The primary end point was percentage change in non-HDL cholesterol [total cholesterol minus HDL cholesterol] from baseline to week 24.


At 24 weeks, non-HDL cholesterol was lowered more among patients in the alirocumab group than those in the usual-care group (37.3% lower vs 4.7% lower, for a mean difference of 32.5%; < .0001).


Similarly, LDL cholesterol was lowered more in the alirocumab group (43.3% vs 0.3%, < .0001).


The most frequent treatment emergent adverse events were urinary-tract infection, diarrhea, and nasopharyngitis.


As in the other trial, fasting plasma glucose and HbA1c levels remained stable in both treatment groups.


"These studies demonstrate no new safety signal" and "superiority in reducing non-HDL cholesterol vs usual care, as well as an improvement in levels of other lipids vs usual care," Dr Henry said.

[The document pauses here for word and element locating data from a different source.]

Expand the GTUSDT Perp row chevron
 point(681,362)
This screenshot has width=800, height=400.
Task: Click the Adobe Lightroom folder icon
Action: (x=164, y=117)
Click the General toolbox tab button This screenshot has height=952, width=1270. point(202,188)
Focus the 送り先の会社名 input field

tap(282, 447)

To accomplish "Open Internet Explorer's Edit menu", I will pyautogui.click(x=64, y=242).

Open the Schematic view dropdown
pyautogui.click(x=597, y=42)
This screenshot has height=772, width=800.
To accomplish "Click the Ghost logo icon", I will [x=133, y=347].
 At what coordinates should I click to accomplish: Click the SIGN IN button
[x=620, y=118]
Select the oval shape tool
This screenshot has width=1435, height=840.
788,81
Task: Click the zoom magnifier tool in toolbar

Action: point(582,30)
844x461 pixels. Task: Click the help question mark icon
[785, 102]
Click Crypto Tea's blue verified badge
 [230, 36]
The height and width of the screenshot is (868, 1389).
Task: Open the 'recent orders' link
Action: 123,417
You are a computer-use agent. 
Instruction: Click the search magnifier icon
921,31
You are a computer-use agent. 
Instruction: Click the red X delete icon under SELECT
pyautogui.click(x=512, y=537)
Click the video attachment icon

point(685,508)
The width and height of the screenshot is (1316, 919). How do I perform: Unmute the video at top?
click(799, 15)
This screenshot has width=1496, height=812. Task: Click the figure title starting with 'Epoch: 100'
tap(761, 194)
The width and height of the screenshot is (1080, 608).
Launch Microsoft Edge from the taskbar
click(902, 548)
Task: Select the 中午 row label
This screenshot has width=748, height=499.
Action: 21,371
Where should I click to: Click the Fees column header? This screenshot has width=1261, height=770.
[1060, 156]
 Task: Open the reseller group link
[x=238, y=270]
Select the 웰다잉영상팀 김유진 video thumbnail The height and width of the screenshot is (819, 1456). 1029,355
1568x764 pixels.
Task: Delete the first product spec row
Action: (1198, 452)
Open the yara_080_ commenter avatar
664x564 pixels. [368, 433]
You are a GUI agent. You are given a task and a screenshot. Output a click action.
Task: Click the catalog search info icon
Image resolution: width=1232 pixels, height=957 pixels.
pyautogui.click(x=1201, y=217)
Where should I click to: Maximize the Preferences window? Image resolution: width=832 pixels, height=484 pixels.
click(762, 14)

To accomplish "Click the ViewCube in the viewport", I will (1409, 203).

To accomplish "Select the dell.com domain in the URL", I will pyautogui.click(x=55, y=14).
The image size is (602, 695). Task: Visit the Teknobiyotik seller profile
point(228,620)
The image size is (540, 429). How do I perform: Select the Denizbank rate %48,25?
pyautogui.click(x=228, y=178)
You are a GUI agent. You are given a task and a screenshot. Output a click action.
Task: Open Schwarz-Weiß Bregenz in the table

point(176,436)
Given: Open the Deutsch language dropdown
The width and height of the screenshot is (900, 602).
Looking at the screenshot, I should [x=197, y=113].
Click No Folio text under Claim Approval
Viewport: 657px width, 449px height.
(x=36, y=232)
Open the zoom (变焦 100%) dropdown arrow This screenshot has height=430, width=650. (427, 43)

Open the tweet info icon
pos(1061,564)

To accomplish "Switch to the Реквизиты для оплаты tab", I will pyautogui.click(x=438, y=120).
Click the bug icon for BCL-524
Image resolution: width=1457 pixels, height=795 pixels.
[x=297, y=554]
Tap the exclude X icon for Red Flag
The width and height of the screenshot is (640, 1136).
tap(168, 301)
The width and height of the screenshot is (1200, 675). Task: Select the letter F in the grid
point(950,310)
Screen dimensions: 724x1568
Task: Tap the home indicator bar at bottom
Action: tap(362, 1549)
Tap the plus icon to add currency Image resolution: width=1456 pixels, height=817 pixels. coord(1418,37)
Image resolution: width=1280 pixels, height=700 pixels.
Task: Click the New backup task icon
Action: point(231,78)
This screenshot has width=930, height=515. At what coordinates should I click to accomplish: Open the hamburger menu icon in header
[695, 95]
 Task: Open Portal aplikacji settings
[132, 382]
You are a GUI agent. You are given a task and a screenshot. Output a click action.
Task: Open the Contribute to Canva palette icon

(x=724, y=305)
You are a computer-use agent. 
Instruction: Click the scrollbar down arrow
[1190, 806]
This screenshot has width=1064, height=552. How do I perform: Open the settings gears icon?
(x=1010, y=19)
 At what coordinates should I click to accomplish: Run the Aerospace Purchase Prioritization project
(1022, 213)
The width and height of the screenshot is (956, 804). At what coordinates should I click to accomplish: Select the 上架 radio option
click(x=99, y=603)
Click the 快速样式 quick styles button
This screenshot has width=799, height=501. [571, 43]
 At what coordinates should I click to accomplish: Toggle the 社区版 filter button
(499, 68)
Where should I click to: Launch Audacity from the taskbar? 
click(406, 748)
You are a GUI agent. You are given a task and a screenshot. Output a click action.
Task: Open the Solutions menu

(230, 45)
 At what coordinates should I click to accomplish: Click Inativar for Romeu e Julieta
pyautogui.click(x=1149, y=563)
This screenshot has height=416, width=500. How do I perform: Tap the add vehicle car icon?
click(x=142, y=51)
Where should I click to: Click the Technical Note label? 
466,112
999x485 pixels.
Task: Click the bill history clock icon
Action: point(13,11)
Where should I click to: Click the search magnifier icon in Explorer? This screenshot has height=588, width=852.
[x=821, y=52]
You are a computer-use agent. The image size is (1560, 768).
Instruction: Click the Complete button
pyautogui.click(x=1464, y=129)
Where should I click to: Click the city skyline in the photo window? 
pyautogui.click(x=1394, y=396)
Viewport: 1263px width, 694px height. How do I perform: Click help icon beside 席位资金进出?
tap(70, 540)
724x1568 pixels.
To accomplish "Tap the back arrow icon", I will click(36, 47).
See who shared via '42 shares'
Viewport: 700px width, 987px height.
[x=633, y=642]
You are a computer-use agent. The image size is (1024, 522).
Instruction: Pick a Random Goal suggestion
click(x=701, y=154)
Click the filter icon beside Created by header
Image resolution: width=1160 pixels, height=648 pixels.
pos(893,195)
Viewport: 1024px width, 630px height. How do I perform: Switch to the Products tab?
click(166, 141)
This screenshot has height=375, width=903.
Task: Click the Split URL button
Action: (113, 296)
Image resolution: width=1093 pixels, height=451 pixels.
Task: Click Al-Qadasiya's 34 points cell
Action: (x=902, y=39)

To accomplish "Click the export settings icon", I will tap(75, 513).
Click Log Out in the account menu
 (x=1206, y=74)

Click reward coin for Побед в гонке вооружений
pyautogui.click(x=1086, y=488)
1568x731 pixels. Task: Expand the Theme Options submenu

Third-Party Payer Makes Final Decision

Expanding upon his thoughts, Dr Eckel said whether this class of PCSK9 inhibitor drugs — alirocumab or its "kissing cousin" evolocumab — are going to be effective in reducing cardiovascular risk over time remains to be seen.


And "the idea of additional modification of lipoprotein in diabetes is an unanswered question," he added.


Moreover, "I'm always concerned when you're modifying multiple lipoproteins at the same time....Is it really the additional LDL lowering, or is it in fact these other particles that are remnants and/or VLDL-cholesterol-carrying particles that are contributing to the benefit?"


PCSK9 inhibitors are currently approved for patients who have familial hypercholesterolemia (LDL cholesterol consistently above 190 mg/dL) or for those who have atherosclerotic cardiovascular disease (such as a previous heart attack or stroke) and LDL cholesterol that is insufficiently lowered by current therapy, he noted. The patient could be on a maximum statin dose or no statin at all if they are intolerant.


"But the final decision is made by the third-party payer, because these drugs cost [around] $14,000 to $15,000 dollars a year in US or in Europe 6000 US dollar per year," he reiterated.


American Diabetes Association 2017 Scientific Sessions; June 11, 2016.